RAPAPORT... U.S. State Department spokesperson Victoria Nuland addressed the government's position on rough diamond exports from Zimbabwe during a daily press briefing and confirmed that those in the U.S. must follow the ''American-targeted sanctions against individuals and entities in Zimbabwe'' who are undermining democracy there. These sanctions prohibit U.S. citizens and firms from engaging in any transactions with those people on the list, and some currently include the parastatal entity that oversees the diamond exports from Marange, she said. The Kimberley Process granted permission yesterday for Zimbabwe to sell and export rough diamonds immediately.

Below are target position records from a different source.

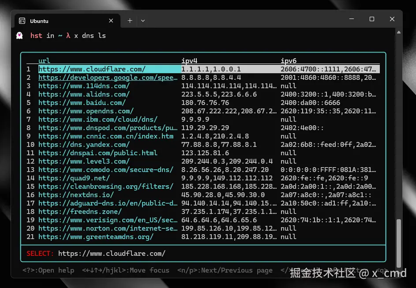Click the Ubuntu terminal icon on the tab

point(22,20)
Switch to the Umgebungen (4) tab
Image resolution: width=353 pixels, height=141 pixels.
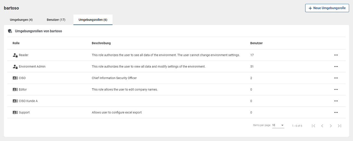[21, 20]
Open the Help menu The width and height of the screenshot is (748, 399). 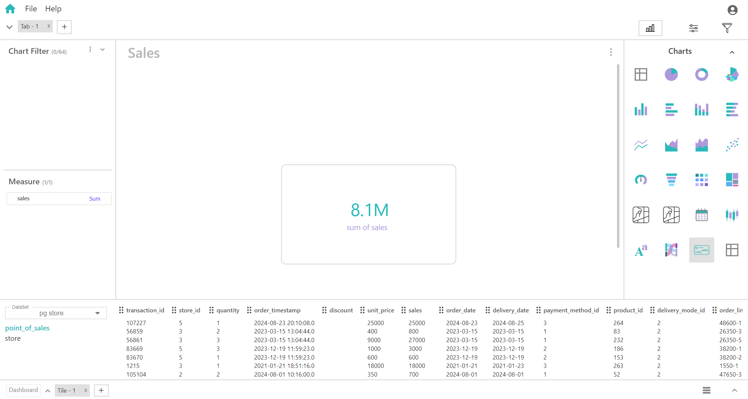point(53,9)
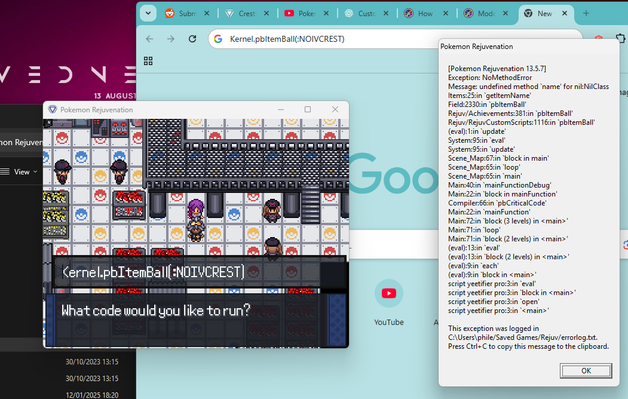Click the Google icon in address bar

point(218,39)
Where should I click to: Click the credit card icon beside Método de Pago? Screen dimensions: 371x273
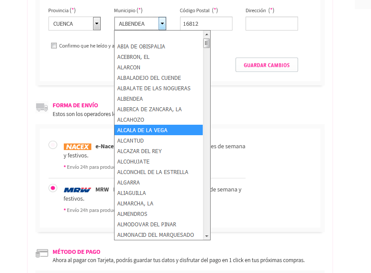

The list was updated November 1 and is also known as "specially designated nationals and blocked persons" (SDN List), which includes Zimbabwe's President Robert Mugabe, and his numerous family members, along with the country's Mines Minister, Obert Mpofu, and diamond entities such as the Zimbabwe Mining Development Corporation (ZMDC) and Minerals Marketing Corporation of Zimbabwe (MMCZ), among others.
Nuland explained that the U.S. abstained from voting on the "nonbinding decision,'' to allow Zimbabwe to sell and export rough diamonds, during the Kimberley Process plenary session yesterday. ''However, we also did not block the Kimberley Process moving forward,'' she added. Nuland explained that the E.U., since June, has led an intensive round of diplomacy with Kimberley Process stakeholders, including Zimbabwe, to reach a compromise.
''And whereas we think this compromise might have been stronger -- and that's why we abstained -- the compromise that was agreed yesterday does include provisions for continued oversight and continued reporting by civil society. So we judge that, rather than having the entire Kimberley Process deadlocked over Zimbabwe, we would abstain, we would let this go forward,'' she said.
When asked if the U.S. believes Mugabe's government would live up to the transparency requirements set by the Kimberley Process, Nuland said this was the expectation and the standards agreed to. ''With this compromise, as I said, we do have some eyes on this process. We have reporting requirements. We have civil society there, which was a better situation than we've had in the past. So we need to test it now, and we need to see if the Mugabe government does, indeed, meet the commitments that he signed up to,'' she concluded.